Task details: Repeat the entries exactly as they are written.
[[ Records shown open ]]
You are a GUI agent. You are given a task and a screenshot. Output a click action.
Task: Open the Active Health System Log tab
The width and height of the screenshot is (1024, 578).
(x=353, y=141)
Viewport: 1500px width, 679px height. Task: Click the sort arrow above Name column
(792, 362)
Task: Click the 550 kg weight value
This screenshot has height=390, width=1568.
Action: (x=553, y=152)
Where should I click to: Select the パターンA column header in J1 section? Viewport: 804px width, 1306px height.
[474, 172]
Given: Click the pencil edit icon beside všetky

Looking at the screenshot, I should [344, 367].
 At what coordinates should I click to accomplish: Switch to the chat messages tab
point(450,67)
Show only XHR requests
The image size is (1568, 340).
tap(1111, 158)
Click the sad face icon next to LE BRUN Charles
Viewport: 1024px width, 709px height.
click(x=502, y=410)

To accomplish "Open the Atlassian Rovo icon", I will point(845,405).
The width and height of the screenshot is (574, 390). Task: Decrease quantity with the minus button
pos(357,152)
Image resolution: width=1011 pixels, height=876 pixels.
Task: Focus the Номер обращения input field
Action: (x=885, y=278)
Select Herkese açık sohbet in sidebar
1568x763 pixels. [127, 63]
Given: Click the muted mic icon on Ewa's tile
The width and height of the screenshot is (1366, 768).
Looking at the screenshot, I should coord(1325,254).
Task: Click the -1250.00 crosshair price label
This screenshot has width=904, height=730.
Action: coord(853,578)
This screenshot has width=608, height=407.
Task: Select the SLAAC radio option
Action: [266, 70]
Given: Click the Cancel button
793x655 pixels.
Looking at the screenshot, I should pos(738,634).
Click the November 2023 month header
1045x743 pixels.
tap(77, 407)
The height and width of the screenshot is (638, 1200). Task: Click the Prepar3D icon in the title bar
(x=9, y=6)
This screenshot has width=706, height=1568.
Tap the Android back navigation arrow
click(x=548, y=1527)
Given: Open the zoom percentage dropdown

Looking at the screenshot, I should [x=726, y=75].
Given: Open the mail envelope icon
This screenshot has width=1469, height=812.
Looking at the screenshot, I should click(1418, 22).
[[ Records shown closed ]]
Response:
You are a GUI agent. You are given a task and a screenshot. Output a click action.
Task: Open the Active Health System Log tab
The width and height of the screenshot is (1024, 578).
(x=353, y=141)
Viewport: 1500px width, 679px height. Task: Click the sort arrow above Name column
(792, 362)
Task: Click the 550 kg weight value
This screenshot has height=390, width=1568.
Action: (x=553, y=152)
Where should I click to: Select the パターンA column header in J1 section? Viewport: 804px width, 1306px height.
[474, 172]
Given: Click the pencil edit icon beside všetky

Looking at the screenshot, I should [344, 367].
 At what coordinates should I click to accomplish: Switch to the chat messages tab
point(450,67)
Show only XHR requests
The image size is (1568, 340).
tap(1111, 158)
Click the sad face icon next to LE BRUN Charles
Viewport: 1024px width, 709px height.
click(x=502, y=410)

To accomplish "Open the Atlassian Rovo icon", I will point(845,405).
The width and height of the screenshot is (574, 390). Task: Decrease quantity with the minus button
pos(357,152)
Image resolution: width=1011 pixels, height=876 pixels.
Task: Focus the Номер обращения input field
Action: (x=885, y=278)
Select Herkese açık sohbet in sidebar
1568x763 pixels. [127, 63]
Given: Click the muted mic icon on Ewa's tile
The width and height of the screenshot is (1366, 768).
Looking at the screenshot, I should coord(1325,254).
Task: Click the -1250.00 crosshair price label
This screenshot has width=904, height=730.
Action: coord(853,578)
This screenshot has width=608, height=407.
Task: Select the SLAAC radio option
Action: [266, 70]
Given: Click the Cancel button
793x655 pixels.
Looking at the screenshot, I should pos(738,634).
Click the November 2023 month header
1045x743 pixels.
tap(77, 407)
The height and width of the screenshot is (638, 1200). Task: Click the Prepar3D icon in the title bar
(x=9, y=6)
This screenshot has width=706, height=1568.
Tap the Android back navigation arrow
click(x=548, y=1527)
Given: Open the zoom percentage dropdown

Looking at the screenshot, I should [x=726, y=75].
Given: Open the mail envelope icon
This screenshot has width=1469, height=812.
Looking at the screenshot, I should click(1418, 22).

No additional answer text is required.